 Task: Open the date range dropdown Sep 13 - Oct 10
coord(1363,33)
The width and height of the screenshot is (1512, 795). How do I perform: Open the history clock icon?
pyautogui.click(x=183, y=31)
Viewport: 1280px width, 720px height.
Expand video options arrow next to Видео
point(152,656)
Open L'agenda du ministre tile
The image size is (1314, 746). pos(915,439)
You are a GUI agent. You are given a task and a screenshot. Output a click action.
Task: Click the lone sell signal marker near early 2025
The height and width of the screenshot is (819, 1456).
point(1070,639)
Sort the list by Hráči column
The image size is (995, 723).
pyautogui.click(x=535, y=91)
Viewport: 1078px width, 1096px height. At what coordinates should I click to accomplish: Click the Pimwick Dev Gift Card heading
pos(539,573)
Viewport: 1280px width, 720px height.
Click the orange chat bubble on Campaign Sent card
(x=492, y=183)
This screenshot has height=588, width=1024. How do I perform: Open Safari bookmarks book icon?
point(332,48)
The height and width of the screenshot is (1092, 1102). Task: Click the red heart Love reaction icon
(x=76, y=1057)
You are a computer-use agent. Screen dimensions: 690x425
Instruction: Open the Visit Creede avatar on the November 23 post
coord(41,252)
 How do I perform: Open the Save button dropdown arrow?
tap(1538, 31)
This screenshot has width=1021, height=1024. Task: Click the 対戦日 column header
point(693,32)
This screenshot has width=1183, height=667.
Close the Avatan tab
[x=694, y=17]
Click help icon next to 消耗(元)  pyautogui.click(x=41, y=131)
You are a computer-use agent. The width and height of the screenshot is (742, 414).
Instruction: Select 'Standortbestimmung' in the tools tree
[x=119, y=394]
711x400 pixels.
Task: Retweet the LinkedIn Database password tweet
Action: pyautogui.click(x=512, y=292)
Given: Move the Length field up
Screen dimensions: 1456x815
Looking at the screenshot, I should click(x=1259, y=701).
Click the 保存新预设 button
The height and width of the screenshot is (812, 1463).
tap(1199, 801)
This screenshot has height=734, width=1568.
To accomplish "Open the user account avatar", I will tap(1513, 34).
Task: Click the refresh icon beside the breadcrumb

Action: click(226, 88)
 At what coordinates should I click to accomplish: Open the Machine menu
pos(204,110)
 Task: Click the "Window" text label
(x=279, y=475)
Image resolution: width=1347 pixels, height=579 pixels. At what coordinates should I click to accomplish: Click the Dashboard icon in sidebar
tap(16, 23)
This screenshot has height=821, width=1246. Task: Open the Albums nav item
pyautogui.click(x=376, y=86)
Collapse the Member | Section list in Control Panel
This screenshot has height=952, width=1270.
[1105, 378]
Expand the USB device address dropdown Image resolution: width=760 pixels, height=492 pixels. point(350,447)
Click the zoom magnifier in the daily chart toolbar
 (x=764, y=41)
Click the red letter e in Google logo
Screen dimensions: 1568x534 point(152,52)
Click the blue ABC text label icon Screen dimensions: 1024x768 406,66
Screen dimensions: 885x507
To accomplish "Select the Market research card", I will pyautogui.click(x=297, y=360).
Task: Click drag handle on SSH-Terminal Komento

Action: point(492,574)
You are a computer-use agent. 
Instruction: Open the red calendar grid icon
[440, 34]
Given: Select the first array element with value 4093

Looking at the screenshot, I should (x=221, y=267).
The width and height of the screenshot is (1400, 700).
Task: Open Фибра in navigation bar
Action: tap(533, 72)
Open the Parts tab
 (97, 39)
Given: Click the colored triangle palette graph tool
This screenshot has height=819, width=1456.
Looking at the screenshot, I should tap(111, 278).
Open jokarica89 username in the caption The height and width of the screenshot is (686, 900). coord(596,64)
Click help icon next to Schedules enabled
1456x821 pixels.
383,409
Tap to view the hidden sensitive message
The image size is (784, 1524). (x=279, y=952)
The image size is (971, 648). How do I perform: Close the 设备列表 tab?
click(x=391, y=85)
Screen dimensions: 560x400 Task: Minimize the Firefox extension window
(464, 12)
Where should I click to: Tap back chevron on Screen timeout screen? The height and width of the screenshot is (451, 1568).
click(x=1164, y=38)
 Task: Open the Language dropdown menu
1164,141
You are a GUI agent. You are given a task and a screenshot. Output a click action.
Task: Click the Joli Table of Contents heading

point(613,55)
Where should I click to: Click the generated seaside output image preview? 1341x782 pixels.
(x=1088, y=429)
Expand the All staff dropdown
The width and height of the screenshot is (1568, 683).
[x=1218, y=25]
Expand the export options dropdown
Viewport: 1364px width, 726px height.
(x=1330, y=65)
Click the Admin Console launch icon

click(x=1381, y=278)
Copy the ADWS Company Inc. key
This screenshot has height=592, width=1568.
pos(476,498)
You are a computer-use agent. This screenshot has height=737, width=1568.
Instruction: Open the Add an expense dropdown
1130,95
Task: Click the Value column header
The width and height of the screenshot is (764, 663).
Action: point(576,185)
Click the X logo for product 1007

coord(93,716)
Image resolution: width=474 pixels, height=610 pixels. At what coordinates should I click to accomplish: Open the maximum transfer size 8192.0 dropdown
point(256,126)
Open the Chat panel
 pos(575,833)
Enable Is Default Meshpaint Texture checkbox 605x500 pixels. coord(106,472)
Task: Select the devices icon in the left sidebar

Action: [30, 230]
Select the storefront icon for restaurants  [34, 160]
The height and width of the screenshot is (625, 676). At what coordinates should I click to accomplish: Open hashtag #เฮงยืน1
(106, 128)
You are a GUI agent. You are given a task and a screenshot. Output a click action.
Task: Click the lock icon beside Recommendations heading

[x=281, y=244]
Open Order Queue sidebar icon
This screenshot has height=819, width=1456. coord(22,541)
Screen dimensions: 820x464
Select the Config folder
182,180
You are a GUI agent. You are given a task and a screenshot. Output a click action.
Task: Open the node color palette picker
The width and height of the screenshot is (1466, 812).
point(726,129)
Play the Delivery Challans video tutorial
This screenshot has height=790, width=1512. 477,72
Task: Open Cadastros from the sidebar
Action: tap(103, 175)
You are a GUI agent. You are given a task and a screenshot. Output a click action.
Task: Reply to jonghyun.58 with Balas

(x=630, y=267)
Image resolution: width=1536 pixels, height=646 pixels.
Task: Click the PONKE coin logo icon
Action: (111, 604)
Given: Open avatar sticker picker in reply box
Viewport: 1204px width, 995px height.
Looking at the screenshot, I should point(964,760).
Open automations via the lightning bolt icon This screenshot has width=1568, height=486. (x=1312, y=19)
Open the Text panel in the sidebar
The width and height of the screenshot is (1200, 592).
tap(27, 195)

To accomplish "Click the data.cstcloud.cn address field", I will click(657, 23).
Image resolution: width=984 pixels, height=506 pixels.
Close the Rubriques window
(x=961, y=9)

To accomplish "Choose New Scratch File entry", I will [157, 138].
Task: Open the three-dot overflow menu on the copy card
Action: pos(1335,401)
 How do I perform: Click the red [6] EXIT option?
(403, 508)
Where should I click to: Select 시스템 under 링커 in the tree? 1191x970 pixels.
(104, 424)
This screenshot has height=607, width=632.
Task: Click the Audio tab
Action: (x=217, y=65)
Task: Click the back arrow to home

= = = =

* _Short problem_
Can you retype all of the lines above exactly, from first to last?

* _Correct answer_
 Task: Open the date range dropdown Sep 13 - Oct 10
coord(1363,33)
The width and height of the screenshot is (1512, 795). How do I perform: Open the history clock icon?
pyautogui.click(x=183, y=31)
Viewport: 1280px width, 720px height.
Expand video options arrow next to Видео
point(152,656)
Open L'agenda du ministre tile
The image size is (1314, 746). pos(915,439)
You are a GUI agent. You are given a task and a screenshot. Output a click action.
Task: Click the lone sell signal marker near early 2025
The height and width of the screenshot is (819, 1456).
point(1070,639)
Sort the list by Hráči column
The image size is (995, 723).
pyautogui.click(x=535, y=91)
Viewport: 1078px width, 1096px height. At what coordinates should I click to accomplish: Click the Pimwick Dev Gift Card heading
pos(539,573)
Viewport: 1280px width, 720px height.
Click the orange chat bubble on Campaign Sent card
(x=492, y=183)
This screenshot has height=588, width=1024. How do I perform: Open Safari bookmarks book icon?
point(332,48)
The height and width of the screenshot is (1092, 1102). Task: Click the red heart Love reaction icon
(x=76, y=1057)
You are a computer-use agent. Screen dimensions: 690x425
Instruction: Open the Visit Creede avatar on the November 23 post
coord(41,252)
 How do I perform: Open the Save button dropdown arrow?
tap(1538, 31)
This screenshot has width=1021, height=1024. Task: Click the 対戦日 column header
point(693,32)
This screenshot has width=1183, height=667.
Close the Avatan tab
[x=694, y=17]
Click help icon next to 消耗(元)  pyautogui.click(x=41, y=131)
You are a computer-use agent. The width and height of the screenshot is (742, 414).
Instruction: Select 'Standortbestimmung' in the tools tree
[x=119, y=394]
711x400 pixels.
Task: Retweet the LinkedIn Database password tweet
Action: pyautogui.click(x=512, y=292)
Given: Move the Length field up
Screen dimensions: 1456x815
Looking at the screenshot, I should click(x=1259, y=701).
Click the 保存新预设 button
The height and width of the screenshot is (812, 1463).
tap(1199, 801)
This screenshot has height=734, width=1568.
To accomplish "Open the user account avatar", I will tap(1513, 34).
Task: Click the refresh icon beside the breadcrumb

Action: click(226, 88)
 At what coordinates should I click to accomplish: Open the Machine menu
pos(204,110)
 Task: Click the "Window" text label
(x=279, y=475)
Image resolution: width=1347 pixels, height=579 pixels. At what coordinates should I click to accomplish: Click the Dashboard icon in sidebar
tap(16, 23)
This screenshot has height=821, width=1246. Task: Open the Albums nav item
pyautogui.click(x=376, y=86)
Collapse the Member | Section list in Control Panel
This screenshot has height=952, width=1270.
[1105, 378]
Expand the USB device address dropdown Image resolution: width=760 pixels, height=492 pixels. point(350,447)
Click the zoom magnifier in the daily chart toolbar
 (x=764, y=41)
Click the red letter e in Google logo
Screen dimensions: 1568x534 point(152,52)
Click the blue ABC text label icon Screen dimensions: 1024x768 406,66
Screen dimensions: 885x507
To accomplish "Select the Market research card", I will pyautogui.click(x=297, y=360).
Task: Click drag handle on SSH-Terminal Komento

Action: point(492,574)
You are a computer-use agent. 
Instruction: Open the red calendar grid icon
[440, 34]
Given: Select the first array element with value 4093

Looking at the screenshot, I should (x=221, y=267).
The width and height of the screenshot is (1400, 700).
Task: Open Фибра in navigation bar
Action: tap(533, 72)
Open the Parts tab
 (97, 39)
Given: Click the colored triangle palette graph tool
This screenshot has height=819, width=1456.
Looking at the screenshot, I should tap(111, 278).
Open jokarica89 username in the caption The height and width of the screenshot is (686, 900). coord(596,64)
Click help icon next to Schedules enabled
1456x821 pixels.
383,409
Tap to view the hidden sensitive message
The image size is (784, 1524). (x=279, y=952)
The image size is (971, 648). How do I perform: Close the 设备列表 tab?
click(x=391, y=85)
Screen dimensions: 560x400 Task: Minimize the Firefox extension window
(464, 12)
Where should I click to: Tap back chevron on Screen timeout screen? The height and width of the screenshot is (451, 1568).
click(x=1164, y=38)
 Task: Open the Language dropdown menu
1164,141
You are a GUI agent. You are given a task and a screenshot. Output a click action.
Task: Click the Joli Table of Contents heading

point(613,55)
Where should I click to: Click the generated seaside output image preview? 1341x782 pixels.
(x=1088, y=429)
Expand the All staff dropdown
The width and height of the screenshot is (1568, 683).
[x=1218, y=25]
Expand the export options dropdown
Viewport: 1364px width, 726px height.
(x=1330, y=65)
Click the Admin Console launch icon

click(x=1381, y=278)
Copy the ADWS Company Inc. key
This screenshot has height=592, width=1568.
pos(476,498)
You are a computer-use agent. This screenshot has height=737, width=1568.
Instruction: Open the Add an expense dropdown
1130,95
Task: Click the Value column header
The width and height of the screenshot is (764, 663).
Action: point(576,185)
Click the X logo for product 1007

coord(93,716)
Image resolution: width=474 pixels, height=610 pixels. At what coordinates should I click to accomplish: Open the maximum transfer size 8192.0 dropdown
point(256,126)
Open the Chat panel
 pos(575,833)
Enable Is Default Meshpaint Texture checkbox 605x500 pixels. coord(106,472)
Task: Select the devices icon in the left sidebar

Action: [30, 230]
Select the storefront icon for restaurants  [34, 160]
The height and width of the screenshot is (625, 676). At what coordinates should I click to accomplish: Open hashtag #เฮงยืน1
(106, 128)
You are a GUI agent. You are given a task and a screenshot. Output a click action.
Task: Click the lock icon beside Recommendations heading

[x=281, y=244]
Open Order Queue sidebar icon
This screenshot has height=819, width=1456. coord(22,541)
Screen dimensions: 820x464
Select the Config folder
182,180
You are a GUI agent. You are given a task and a screenshot. Output a click action.
Task: Open the node color palette picker
The width and height of the screenshot is (1466, 812).
point(726,129)
Play the Delivery Challans video tutorial
This screenshot has height=790, width=1512. 477,72
Task: Open Cadastros from the sidebar
Action: tap(103, 175)
You are a GUI agent. You are given a task and a screenshot. Output a click action.
Task: Reply to jonghyun.58 with Balas

(x=630, y=267)
Image resolution: width=1536 pixels, height=646 pixels.
Task: Click the PONKE coin logo icon
Action: (111, 604)
Given: Open avatar sticker picker in reply box
Viewport: 1204px width, 995px height.
Looking at the screenshot, I should point(964,760).
Open automations via the lightning bolt icon This screenshot has width=1568, height=486. (x=1312, y=19)
Open the Text panel in the sidebar
The width and height of the screenshot is (1200, 592).
tap(27, 195)

To accomplish "Click the data.cstcloud.cn address field", I will click(657, 23).
Image resolution: width=984 pixels, height=506 pixels.
Close the Rubriques window
(x=961, y=9)

To accomplish "Choose New Scratch File entry", I will [157, 138].
Task: Open the three-dot overflow menu on the copy card
Action: pos(1335,401)
 How do I perform: Click the red [6] EXIT option?
(403, 508)
Where should I click to: Select 시스템 under 링커 in the tree? 1191x970 pixels.
(104, 424)
This screenshot has height=607, width=632.
Task: Click the Audio tab
Action: (x=217, y=65)
Task: Click the back arrow to home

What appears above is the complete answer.